Inductions are brutal and I know that you know the side effects of the pitocin/etc. and the risks associated so I wont go into them.

I just wanted to say that I have been there... both of my children were late. Quite late and I really thought more than once that my body had betrayed me, especially after my marathon 50+ hour labors... but all my body needed was patience.... and I gave it what it needed. It thanked me with two beautiful kids after what seemed like torture. I wouldnt do things any differently because the elation I felt afterwards and the peace of being at home staring at their beautiful faces without worrying about having them taken away for tests or anything else was worth every pain all over again.

you can do it mama. You truly can. You are strong and you have made it this far. Pregnancy doesnt last forever. I promise.
post #31 of 31
Quote:
Originally Posted by almadianna View Post
not in your DDC but two of my friends are so I was looking here to see how they were doing.

anyways... i dont know why you feel like your body is too worn out to go into labor... is there a reason? Is it just because you are tired of being pregnant? If so you have more than enough reason to be sick of being pregnant... you have a reason and then some!!

but trust your body...

what you are experiencing is normal, "false" labor is annoying and lasts forever for some women...me included.. i had contractions that were real for around 3 weeks and i made it past 42 weeks with both of my kids.

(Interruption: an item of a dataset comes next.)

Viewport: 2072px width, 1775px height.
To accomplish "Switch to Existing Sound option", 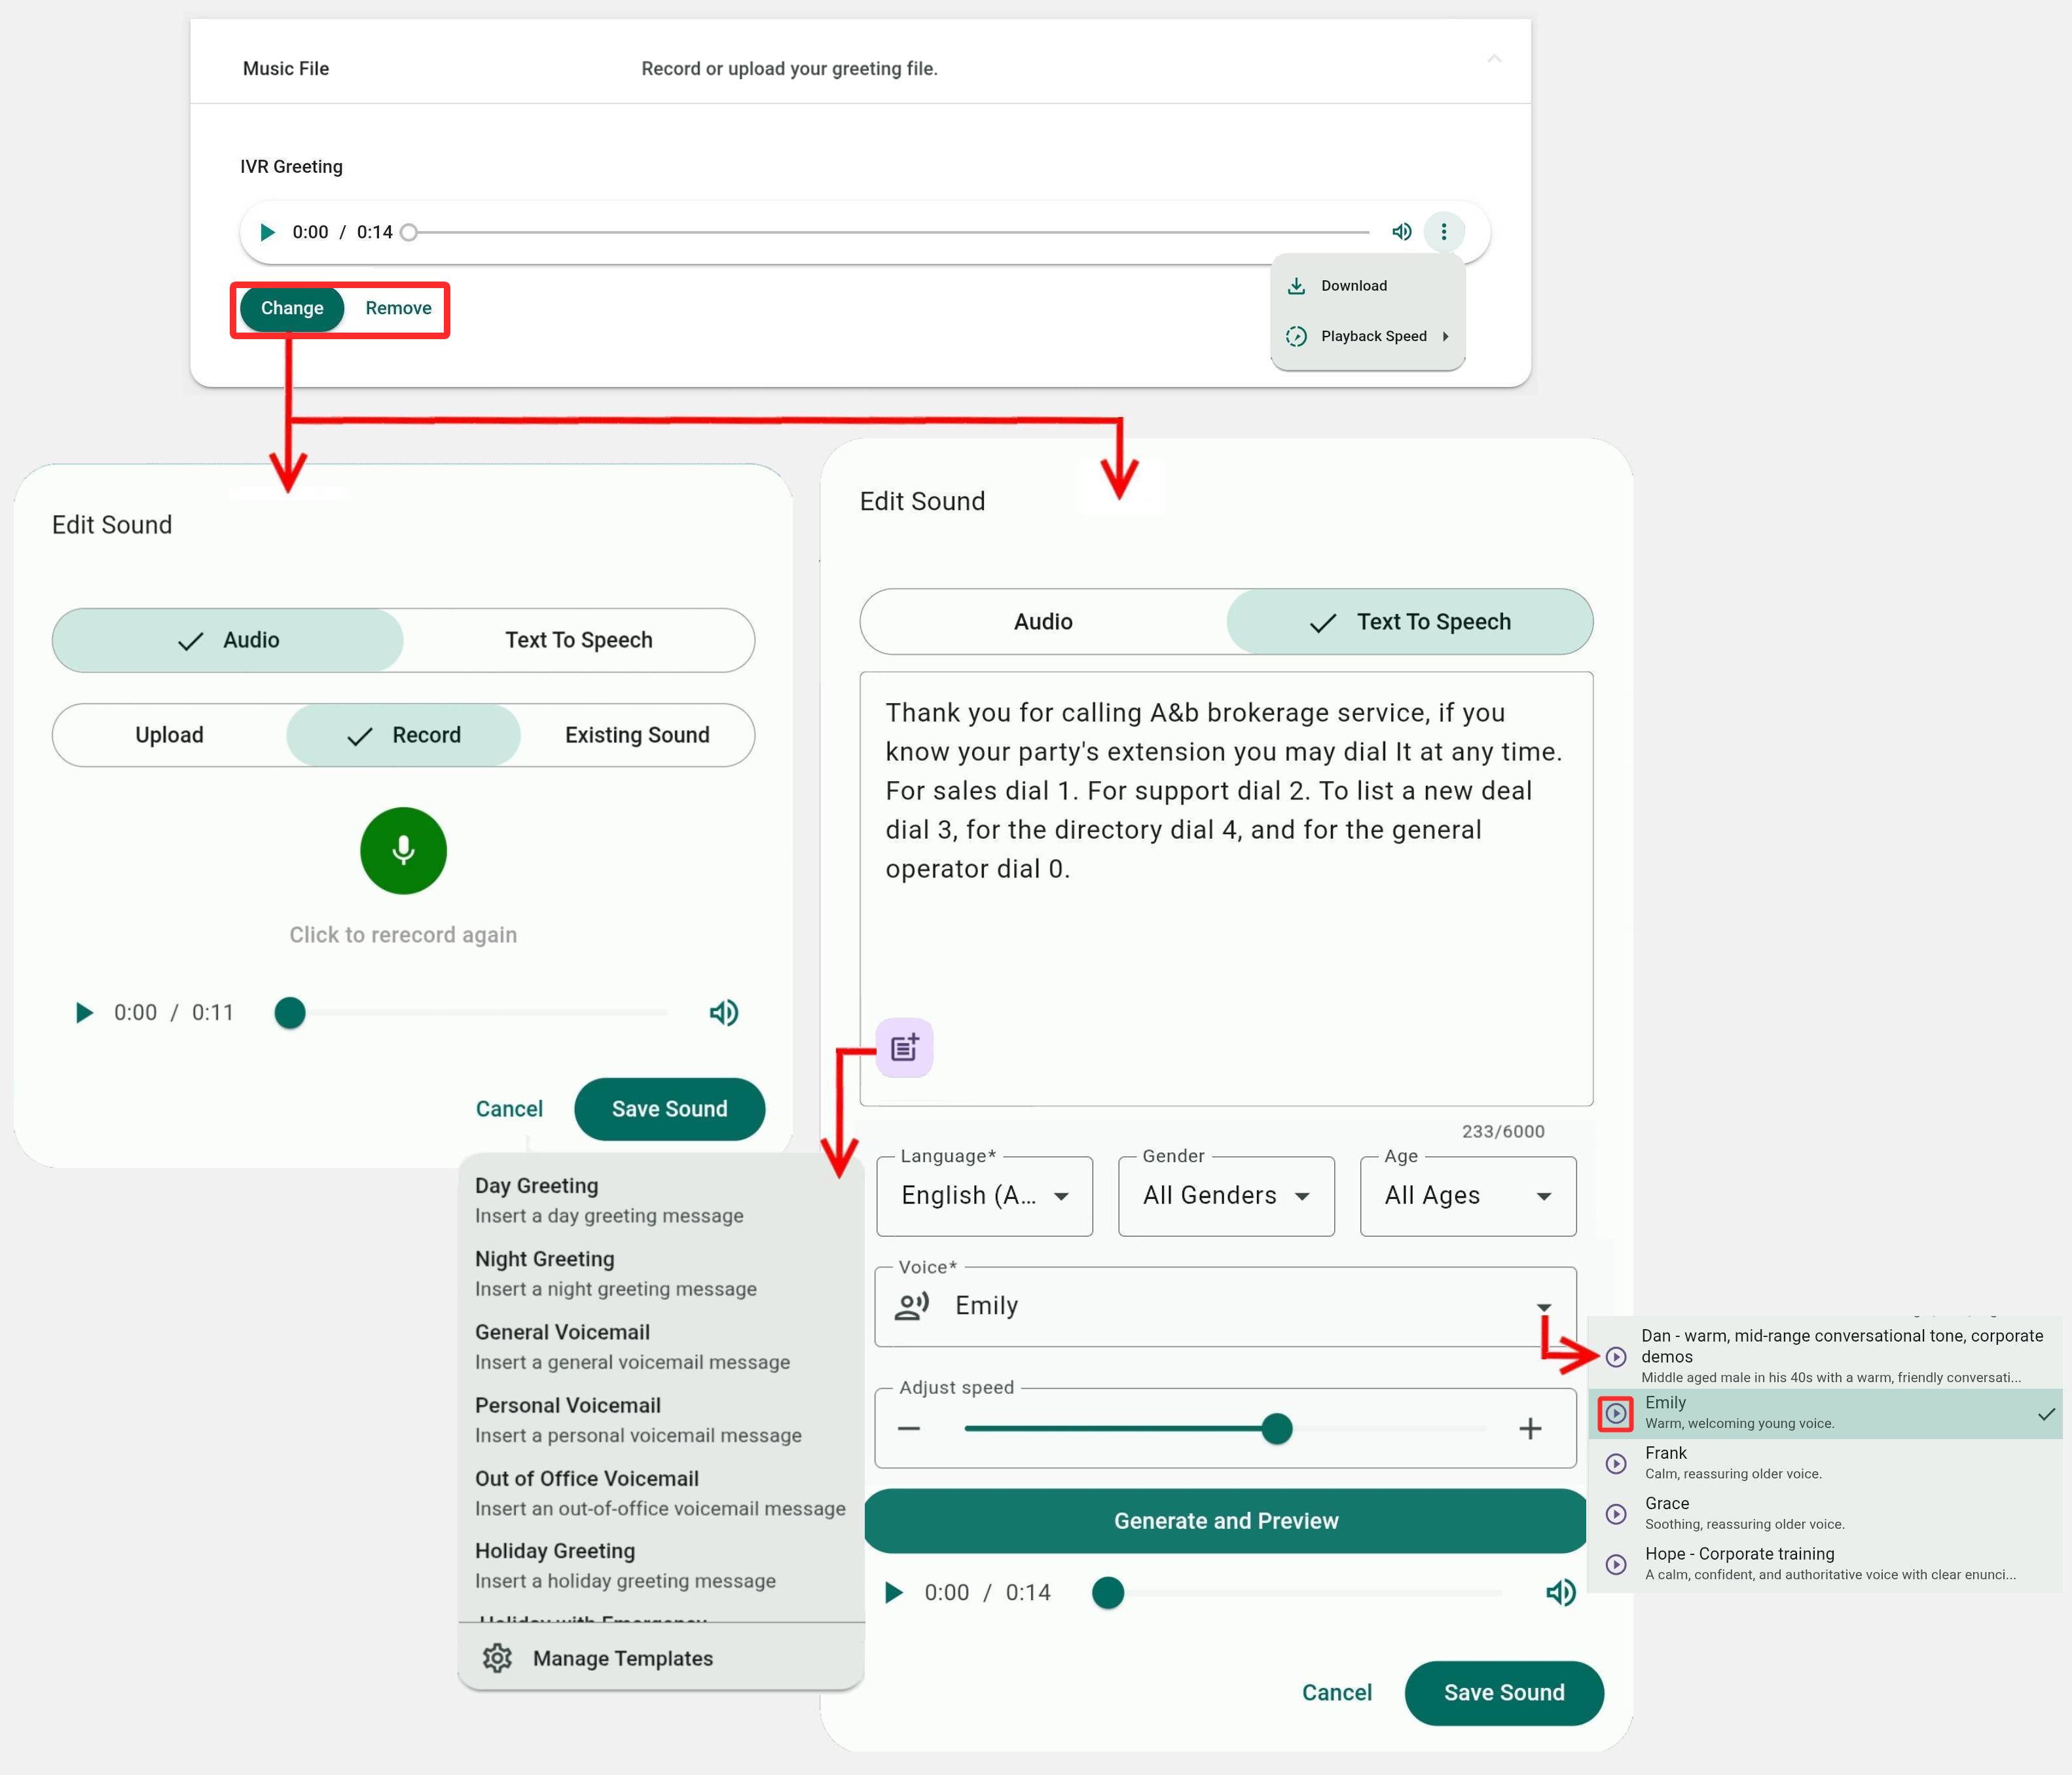I will (x=637, y=735).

All pregnancies are different so this one being different doesnt mean anything is wrong per se, just different.

Inductions are brutal and I know that you know the side effects of the pitocin/etc. and the risks associated so I wont go into them.

I just wanted to say that I have been there... both of my children were late. Quite late and I really thought more than once that my body had betrayed me, especially after my marathon 50+ hour labors... but all my body needed was patience.... and I gave it what it needed. It thanked me with two beautiful kids after what seemed like torture. I wouldnt do things any differently because the elation I felt afterwards and the peace of being at home staring at their beautiful faces without worrying about having them taken away for tests or anything else was worth every pain all over again.

you can do it mama. You truly can. You are strong and you have made it this far. Pregnancy doesnt last forever. I promise.
This is pregnancy #6 in 7 years and baby #4. I've got more than just pregnancy issues with pain etc. But really it's not just being frustrated. I was frustrated with DD3, lol. This one I was on bedrest for 2.5 mos trying to keep contractions at bay and to stop the dilation. Now, a month after I've been off bedrest, he's still not here.: I get contractions constantly.

I want to clear this part though - I would consider the induction, but that is not my reason for going to the OBGYN. I want the testing to make sure that LO is ok, that I am ok. Something is telling me this is the right thing for us. I've been putting it off for weeks, hoping he'd just come and show me he's ok-but he's not doing that.

I didn't mean to cause such a stir about inductions! I really meant to just say that something isn't feeling right - with me more so than the baby - and that I'm torn between calling the OBGYN and not.

Thanks for all the advice & encouragement. I know I can't stay pregnant forever, and this is our last one so I'm trying to enjoy it. I just have this nagging feeling - it's time to make the call.

MY OBGYN is not a regular just "jump in and induce" type of dr either. He won't just do it if I wanted him to anyway, lol. He doesn't induce just for schedules or anything. He will do the tests, though. He was my dr for DD3 after we moved here and I really liked him. He was the one who had me on EPO - when the first dr I went to for DDs 1 & 2 wanted to induce at 40 wks. I trust this dr's judgement. I should have been more clear about that earlier!

My other concerns are DD1 has Tourette's and DD2 is autistic. So when things start nagging me about my kids, I really want to know as much as I can before I make any decision. Anytime something shows differently that what I am used to, it seems like we come across harder issues (like the TS and ASD) later on. Different scares me.

Thank you again for the encouragement!!